ASTORIA — Local leaders say they were shocked to learn that a massive plan to bring affordable housing, much needed retail options, green space and a school to the mostly industrial area of Hallets Point is in jeopardy.

DNAinfo New York reported Thursday that the next phase of the Hallets Point development plan — billed by officials as a means to revitalize the Astoria waterfront — is on hold after the state's 421a tax break program expired last month, a day after the project broke ground.

"We are really living in hope that its going to work out, where it will go forward," said Claudia Coger, the tenant association president at the nearby NYCHA Astoria Houses, which occupies much of the neighborhood where Hallets Point is planned.

Plans for the development have been underway for seven years, and the complex was expected to bring needed retail options and public green space to the otherwise industrial area.

"It's so essential to the redevelopment of the peninsula," she said.

Developer the Durst Organization said the first building in the project, slated to include more than 400 apartments and a supermarket, will go forward to completion.
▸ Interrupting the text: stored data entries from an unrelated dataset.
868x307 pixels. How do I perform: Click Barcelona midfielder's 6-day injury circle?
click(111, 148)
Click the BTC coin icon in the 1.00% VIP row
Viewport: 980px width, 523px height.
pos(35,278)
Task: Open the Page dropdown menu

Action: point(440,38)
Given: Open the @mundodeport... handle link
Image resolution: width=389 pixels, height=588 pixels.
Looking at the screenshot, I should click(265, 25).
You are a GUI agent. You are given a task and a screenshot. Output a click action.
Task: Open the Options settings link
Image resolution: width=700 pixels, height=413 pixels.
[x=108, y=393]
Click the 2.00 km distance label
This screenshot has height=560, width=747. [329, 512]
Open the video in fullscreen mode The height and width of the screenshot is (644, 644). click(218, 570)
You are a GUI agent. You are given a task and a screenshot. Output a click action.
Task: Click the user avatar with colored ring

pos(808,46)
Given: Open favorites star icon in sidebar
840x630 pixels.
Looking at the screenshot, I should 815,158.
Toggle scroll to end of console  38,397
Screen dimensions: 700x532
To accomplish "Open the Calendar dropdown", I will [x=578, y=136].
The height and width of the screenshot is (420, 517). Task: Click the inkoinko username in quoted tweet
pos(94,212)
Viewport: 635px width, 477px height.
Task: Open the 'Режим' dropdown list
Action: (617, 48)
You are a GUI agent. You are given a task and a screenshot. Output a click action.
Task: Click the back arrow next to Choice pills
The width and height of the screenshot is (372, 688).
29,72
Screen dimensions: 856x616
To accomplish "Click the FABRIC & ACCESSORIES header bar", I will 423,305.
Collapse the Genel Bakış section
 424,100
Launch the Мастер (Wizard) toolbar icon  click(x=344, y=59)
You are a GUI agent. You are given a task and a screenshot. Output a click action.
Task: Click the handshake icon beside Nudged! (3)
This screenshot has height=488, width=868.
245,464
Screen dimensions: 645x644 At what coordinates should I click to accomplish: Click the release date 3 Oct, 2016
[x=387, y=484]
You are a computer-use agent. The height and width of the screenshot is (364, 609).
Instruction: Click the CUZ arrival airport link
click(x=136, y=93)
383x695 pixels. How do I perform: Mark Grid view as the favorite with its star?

But the remainder of the plan — which includes six more buildings, space for a school and a public esplanade along the East River — is in limbo because it would be too costly to build without the tax breaks, the developer said.

"I'm very disappointed that Albany has not been able to resolve this conflict," said Richard Khuzami, president of the Old Astoria Neighborhood Association.

He's received mixed reactions from his members, with at least one person saying they'd prefer to see just the first phase of the project go through, as the entirety of the Hallets Point plan is too large and out of scale for the area.

But others — Khuzami included — see the project as a good thing for the neighborhood, bringing jobs and other opportunities, and are hoping the developers will find a way to build the next phase.

"We need that kind of development on the waterfront," Khuzami said.

Though the first building that's being constructed will include 81 affordable apartments, the next phase that's in limbo was expected to bring 400 more affordable units, half of which would have given preference to Astoria Houses residents.

Florence Koulouris, the district manager for Queens Community Board 1, said Hallets Point earned a lot of support from residents during the course of its planning, particularly because it would bring more amenities to the neighborhood.

"[The plan would've provided] businesses and day-to-day life necessities that people have to travel for that they don't have there," she said. "It's been a group effort to get this project in. We would hate to see it not happen."